Friday, October 11, 2013

We are stardust...in the highest exalted way.

I shared this with the students on the Nature Retreat last month, and with the Campus Ministry staff last week, but I can only hope they don’t hold it against me for doing the same thing again. I keep coming back to it in my own prayer life, and even though it’s just a picture, it continues to feed my theological and spiritual imagination. Below is a picture of what is called the “Hubble Extreme Deep Field”; it was taken by pointing the Hubble Telescope at a single, tiny spot in what looked like a nondescript section of space and leaving it to collect light for weeks on end.


Imagine holding a grain of rice at arms’ length – that’s about how much of the night sky this image represents – and then remember that this tiny area was chosen precisely because it looked uninteresting. That is, just about any grain of rice-sized segment of space would look more or less like this. There are on the order of 5,500 galaxies (not stars – GALAXIES) visible in this tiny little slice of the night sky, some as far away as 13 billion light years – nearly to the absolute origin of the cosmos.

Here’s a question for you: looking at this image, imagining the scope and scale of the cosmos that it represents, do you find yourself feeling small, or feeling big? It is easy to feel small – the universe has been around a very long time, I am infinitesimally small in comparison to the scale of the cosmos, and when I die, I don’t imagine that the universe will much notice. But what if you looked at this amazing photo, imagined the sweep of the cosmos, and felt big? Astrophysicist Neil DeGrasse Tyson notes that the atoms in our bodies can be traced to the hearts of stars that forged light elements into heavy elements and then went supernova at the end of their life cycles, exploding and scattering their “enriched guts” (as he puts it) across the cosmos. In a very real way, then, we are stardust - we are a part of the tremendous and magnificent unfolding of the cosmos, we are connected to one another and everything around us, we are caught up in a grand story in which the universe becomes conscious of itself in us.

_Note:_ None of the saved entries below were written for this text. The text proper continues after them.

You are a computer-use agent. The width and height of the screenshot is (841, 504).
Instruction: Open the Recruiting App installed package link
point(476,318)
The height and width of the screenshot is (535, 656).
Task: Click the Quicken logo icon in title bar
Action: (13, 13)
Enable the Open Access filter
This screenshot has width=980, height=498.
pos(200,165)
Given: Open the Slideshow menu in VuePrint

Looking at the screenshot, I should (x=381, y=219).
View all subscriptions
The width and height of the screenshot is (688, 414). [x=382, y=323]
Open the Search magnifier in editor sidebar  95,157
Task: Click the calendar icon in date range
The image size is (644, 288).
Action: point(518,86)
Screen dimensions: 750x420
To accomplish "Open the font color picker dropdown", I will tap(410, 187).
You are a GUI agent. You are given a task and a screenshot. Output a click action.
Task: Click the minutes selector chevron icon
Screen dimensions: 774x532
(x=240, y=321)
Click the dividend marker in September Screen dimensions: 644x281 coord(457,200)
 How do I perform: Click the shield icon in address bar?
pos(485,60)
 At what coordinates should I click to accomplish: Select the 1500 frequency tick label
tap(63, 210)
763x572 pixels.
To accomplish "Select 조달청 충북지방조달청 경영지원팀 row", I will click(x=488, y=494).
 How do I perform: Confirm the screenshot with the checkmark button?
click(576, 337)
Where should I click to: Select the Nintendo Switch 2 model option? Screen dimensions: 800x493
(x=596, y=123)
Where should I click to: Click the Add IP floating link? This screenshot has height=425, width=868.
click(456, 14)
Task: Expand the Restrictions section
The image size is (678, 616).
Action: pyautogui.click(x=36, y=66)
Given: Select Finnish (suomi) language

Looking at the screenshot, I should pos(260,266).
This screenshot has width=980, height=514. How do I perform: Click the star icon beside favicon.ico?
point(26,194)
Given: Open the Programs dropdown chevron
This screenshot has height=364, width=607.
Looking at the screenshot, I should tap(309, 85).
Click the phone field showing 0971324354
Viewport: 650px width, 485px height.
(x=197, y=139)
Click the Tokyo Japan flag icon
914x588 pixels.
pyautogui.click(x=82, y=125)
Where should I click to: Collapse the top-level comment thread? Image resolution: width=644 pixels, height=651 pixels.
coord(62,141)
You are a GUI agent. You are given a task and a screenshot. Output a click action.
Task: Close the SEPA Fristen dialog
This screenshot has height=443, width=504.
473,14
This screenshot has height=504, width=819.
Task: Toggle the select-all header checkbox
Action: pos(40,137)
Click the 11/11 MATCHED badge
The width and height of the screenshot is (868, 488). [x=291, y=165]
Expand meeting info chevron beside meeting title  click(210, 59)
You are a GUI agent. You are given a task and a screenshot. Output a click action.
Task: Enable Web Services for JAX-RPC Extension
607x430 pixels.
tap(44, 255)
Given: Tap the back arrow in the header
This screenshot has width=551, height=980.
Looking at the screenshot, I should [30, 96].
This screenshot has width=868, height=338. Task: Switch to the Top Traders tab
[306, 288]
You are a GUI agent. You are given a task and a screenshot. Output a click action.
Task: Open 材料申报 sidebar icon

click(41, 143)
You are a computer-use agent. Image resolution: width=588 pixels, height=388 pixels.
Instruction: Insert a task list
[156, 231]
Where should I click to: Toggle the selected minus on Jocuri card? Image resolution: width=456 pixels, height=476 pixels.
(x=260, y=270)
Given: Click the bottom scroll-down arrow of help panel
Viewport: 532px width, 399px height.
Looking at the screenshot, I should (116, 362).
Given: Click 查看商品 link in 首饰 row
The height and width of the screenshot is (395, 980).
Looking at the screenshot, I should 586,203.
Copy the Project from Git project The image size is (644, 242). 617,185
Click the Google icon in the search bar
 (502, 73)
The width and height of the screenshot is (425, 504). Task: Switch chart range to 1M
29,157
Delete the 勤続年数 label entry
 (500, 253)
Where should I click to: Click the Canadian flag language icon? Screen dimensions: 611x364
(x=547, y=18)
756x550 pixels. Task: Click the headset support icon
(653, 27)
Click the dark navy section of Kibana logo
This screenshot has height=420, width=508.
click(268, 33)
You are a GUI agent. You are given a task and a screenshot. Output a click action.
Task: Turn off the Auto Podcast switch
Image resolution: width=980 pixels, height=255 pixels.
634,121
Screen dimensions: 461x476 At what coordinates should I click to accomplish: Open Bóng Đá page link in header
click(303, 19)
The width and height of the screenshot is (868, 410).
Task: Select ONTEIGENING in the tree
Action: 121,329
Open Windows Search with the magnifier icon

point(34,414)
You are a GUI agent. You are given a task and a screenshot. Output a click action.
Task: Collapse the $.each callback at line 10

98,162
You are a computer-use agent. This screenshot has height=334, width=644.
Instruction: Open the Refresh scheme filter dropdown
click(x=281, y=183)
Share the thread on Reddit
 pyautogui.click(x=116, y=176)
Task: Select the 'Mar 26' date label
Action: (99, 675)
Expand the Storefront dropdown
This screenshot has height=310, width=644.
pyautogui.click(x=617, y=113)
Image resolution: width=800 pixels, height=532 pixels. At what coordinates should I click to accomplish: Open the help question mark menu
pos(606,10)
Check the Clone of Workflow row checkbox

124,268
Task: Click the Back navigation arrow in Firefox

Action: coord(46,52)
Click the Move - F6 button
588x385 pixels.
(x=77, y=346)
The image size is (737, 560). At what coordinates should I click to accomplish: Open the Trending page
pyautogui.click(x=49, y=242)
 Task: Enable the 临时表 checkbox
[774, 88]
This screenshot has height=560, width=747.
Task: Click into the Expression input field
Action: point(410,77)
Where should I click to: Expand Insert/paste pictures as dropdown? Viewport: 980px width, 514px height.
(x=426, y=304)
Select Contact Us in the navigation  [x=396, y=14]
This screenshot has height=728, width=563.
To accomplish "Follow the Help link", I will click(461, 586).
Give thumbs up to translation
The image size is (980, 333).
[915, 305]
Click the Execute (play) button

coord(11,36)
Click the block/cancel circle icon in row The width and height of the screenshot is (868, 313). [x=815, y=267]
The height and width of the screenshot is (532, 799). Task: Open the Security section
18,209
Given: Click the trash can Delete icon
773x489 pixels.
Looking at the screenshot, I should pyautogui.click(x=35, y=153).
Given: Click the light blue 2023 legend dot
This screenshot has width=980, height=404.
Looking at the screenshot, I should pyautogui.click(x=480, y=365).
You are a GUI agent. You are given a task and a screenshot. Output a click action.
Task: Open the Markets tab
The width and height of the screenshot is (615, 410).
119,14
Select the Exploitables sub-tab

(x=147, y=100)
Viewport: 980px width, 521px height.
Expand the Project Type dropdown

What does any of this have to do with a Campus Ministry blog? I love my job, but the one part of this work that I hate is encountering wonderful students who don't feel comfortable around Campus Ministry because they expect it to be only for the Catholic students at SLU. On the other hand, my FAVORITE part of the job is walking with students (and staff! and faculty!), wherever they are in their spiritual journeys, as they attempt to wrestle with the big questions of what it means to be fully alive, what touches their hearts, what breaks their hearts.

Much has been made of the (often) acrimonious relationship between religion and science, and while I have neither the space nor the expertise to lay out a theology of that relationship, let me simply say that the passion for the tremendous and fascinating mystery that animates the theological enterprise seems alive and well among people like Dr. Tyson, who calls himself an agnostic but uses religious language like someone who is on a deep spiritual journey. This should not surprise anyone - the Jesuit theologian Karl Rahner spoke of all people being inherently oriented toward a horizon of mystery (he calls it the supernatural existential) - but it is easy to forget that members of organized religions don't have a monopoly on spirituality. Wherever we are in our relationships to organized religions - theist, atheist, nontheist, posttheist, what have you - AWE remains the appropriate response to the wondrousness of the universe around us, in us, and between us and our fellow human beings, and there is incredible untapped conversation and community and shared work for dignity and peace to be opened up in the sharing of that sense of wonder.